Here's a conversion I keep hearing recently:
A: Let's put all our projects in one repo.
A: Because Google and Facebook do monorepo.
Whenever I hear this, I'm very tempted to show this picture.
Finding the origin of this picture is left as an exercise for the readers. On a more serious note, I want to write down my thoughts on multirepo vs monorepo.
What is multirepo?
One project one repository. Each project is an independent working unit. It can be a mobile app, frontend app, backend service or standalone CLI app.
- Each project has full autonomy to manage its evolution and deployment. There should be little to no coupling between projects. If projects depend on each other, the coupling between projects is API contracts, nothing else.

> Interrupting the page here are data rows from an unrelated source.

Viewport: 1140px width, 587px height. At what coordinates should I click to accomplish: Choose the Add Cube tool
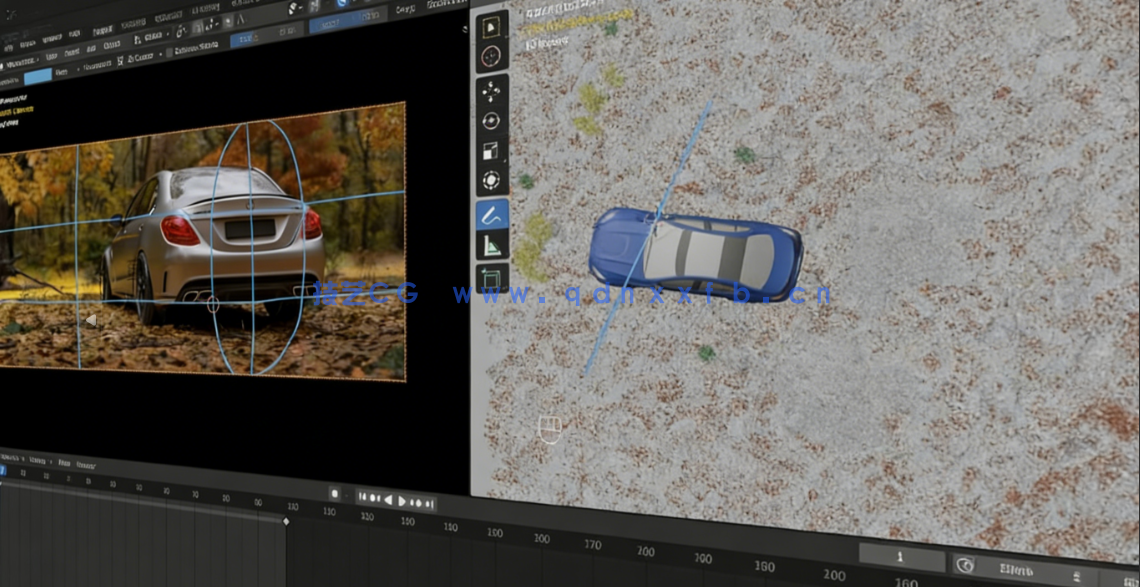(x=492, y=278)
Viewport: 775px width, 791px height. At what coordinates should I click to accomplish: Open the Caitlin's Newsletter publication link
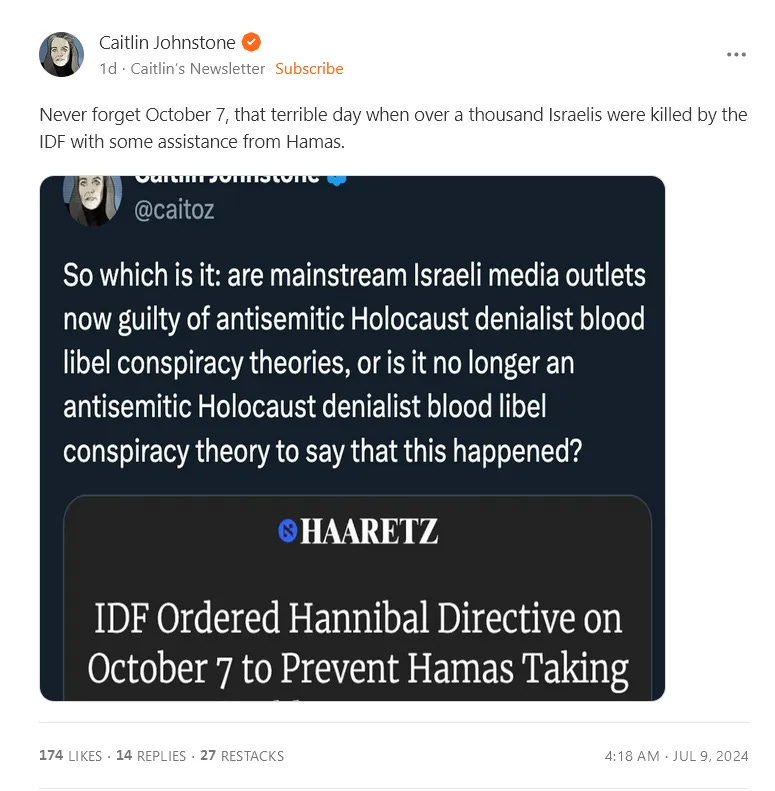click(197, 69)
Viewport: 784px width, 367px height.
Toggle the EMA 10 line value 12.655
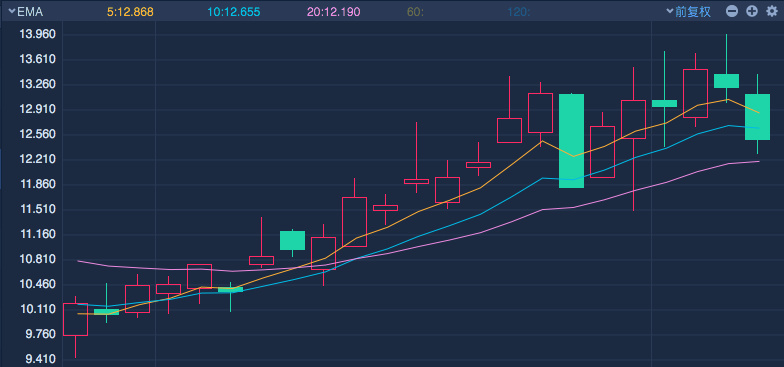pyautogui.click(x=234, y=12)
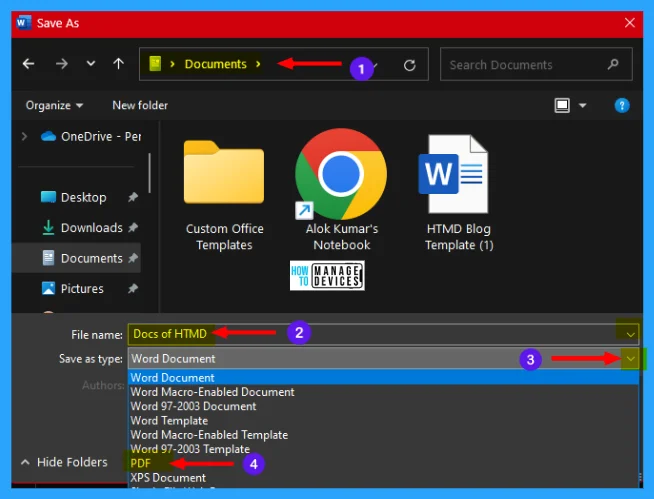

- Each project manages dependencies on its own. Common library is in a repo of itself. Projects that depend on it can use any version of that library that they deem fit. It can be argued that sharing code is also introducing coupling. And it may result in long tail of maintenance of old libraries. Anyway, Managing dependencies is hard.
- Engineering teams are decoupled and can work on different projects in parallel without stepping on each other's toes.
- Deployment Pipeline can be easily setup for each project.
- Access control can be applied at project level.
This repo structure is how most open source projects are run. And it's also probably what most developers are familiar with. Besides, it plays nicely with microservices architecture.
What is monorepo?
One monolithic repo that contains everything. Literally, everything.
- All projects (regardless they are related or not) and their dependent libraries, including 3rd party code that are not written by you nor your colleagues, live in one single repo.
- There is one and only one verison of each dependency in the entire repo, which is the latest (HEAD in git terminology). Whenever a dependency needs to be updated, the update should be done for all projects depend on it and make sure that all projects still work. So the repo should always be in a consistent state. At any commit, all projects should work.
- Cross-project changes is easier. Large scale refactoring is easier and can be done in one single atomic commit.
- Extensive code sharing.
- Everyone can see all code.
How to choose?
If you are in a two-man startup, close this page now and keep working on your monolith. The choice between multirepo and monorepo is irrelevant to you. This question is only relevant when your company is operating at scale, i.e. >100 developers.
Given the distinct characteristics of multirepo and monorepo, how to choose one over another? I think there are two main factors to consider, tooling and culture.
In monorepo, running build is not as trivial as multirepo. You probably don't want to run tests and builds for all projects since that's just unnecessarily wasting time and computing resources. So the first thing to figure out is, given a change with one or more commits, which project(s) should build and what tests should run. And in order to figure this out, it's necessary to have acyclic directed graph (DAG) of dependencies for all projects. When a change is submitted, it's checked against the DAG of dependencies to see which projects are affected. All affected projects are possible to break, so tests are run only for these affected projects and their transitive dependents. Good news is that Google has open sourced their build tool bazel and Facebook has something similar called buck. While in multirepo, this problem doesn't exist because there is no need to figure out which project to build. Whenever a change happens to a project, that project's deployment pipeline is triggered.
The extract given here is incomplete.